London – The Moroccan banking sector continues to post healthy growth in a stark contrast to the struggles of its northern neighbours, says Oxford Business Group (OBG), the global publishing, research and consultancy firm, in an analysis on the results and prospects of Morocco’s financial sector.
“Having recorded significant increases in profit in 2010 and the first half of 2011, (…) the Moroccan banking sector continues to post healthy growth in a stark contrast to the struggles of its northern neighbours,” notes the OBG in analysis received by MAP-London.
“While the eurozone struggles with the debt crisis, the kingdom’s largest banks – many of who have established a sizeable international presence in recent years – look set to continue their encouraging trajectory over the remainder of the year,” points out the analysis entitled “Morocco: Raising the stakes.”
It adds that “in July the IMF, in the concluding statement of its 2011 Article IV consultation for Morocco, noted that assets in the banking sector now exceed 120% of GDP.”
“In 2010 aggregate net profits in the banking sector grew by 5.5% to MD9.7bn (€837m) (…) and 2011 is also shaping up as a profitable year,” according to the same source.

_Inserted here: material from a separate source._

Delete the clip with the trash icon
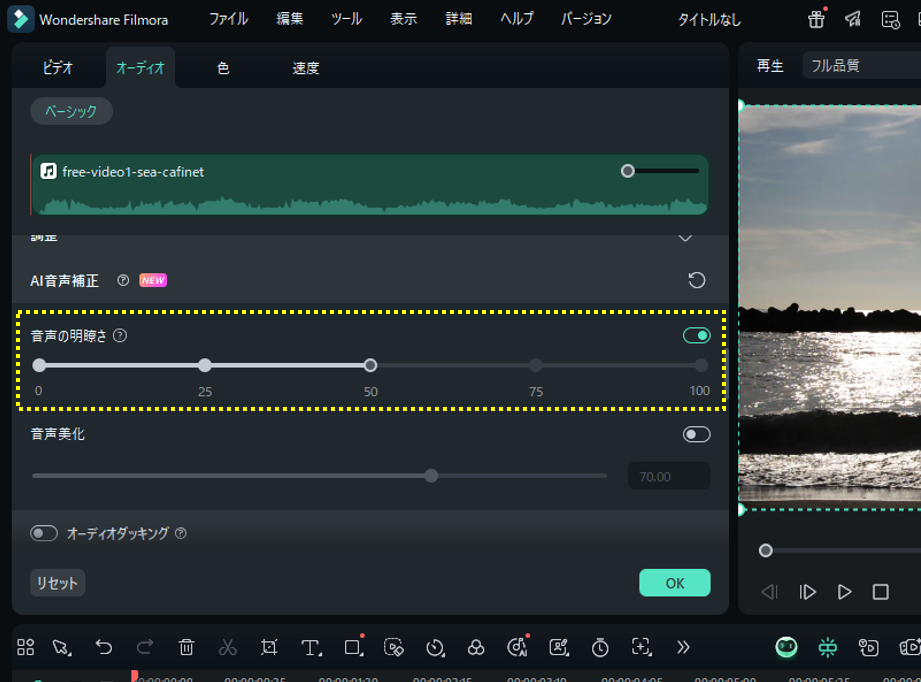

To further boost turnover and profits, banks are increasingly competing for the lucrative business of Moroccans living in Western Europe, the OBG says, adding that “Spain accounts for around 10% of remittances from Moroccans living in Europe to their families back home, behind France’s 41%.”
Remittances, the think-tank notes, which are the country’ s second-most important source of foreign exchange after tourism, have been increasing at an average rate of around 8% a year since 2003 and grew to MD26.7bn (€2.3bn) in the first six months of 2011, up 7.1% on the same period the previous year.
It adds that “deposits held in Morocco by Europe-based immigrants stood at MD127bn (€10.96bn) in 2010, or just under 20% of total national banking deposits.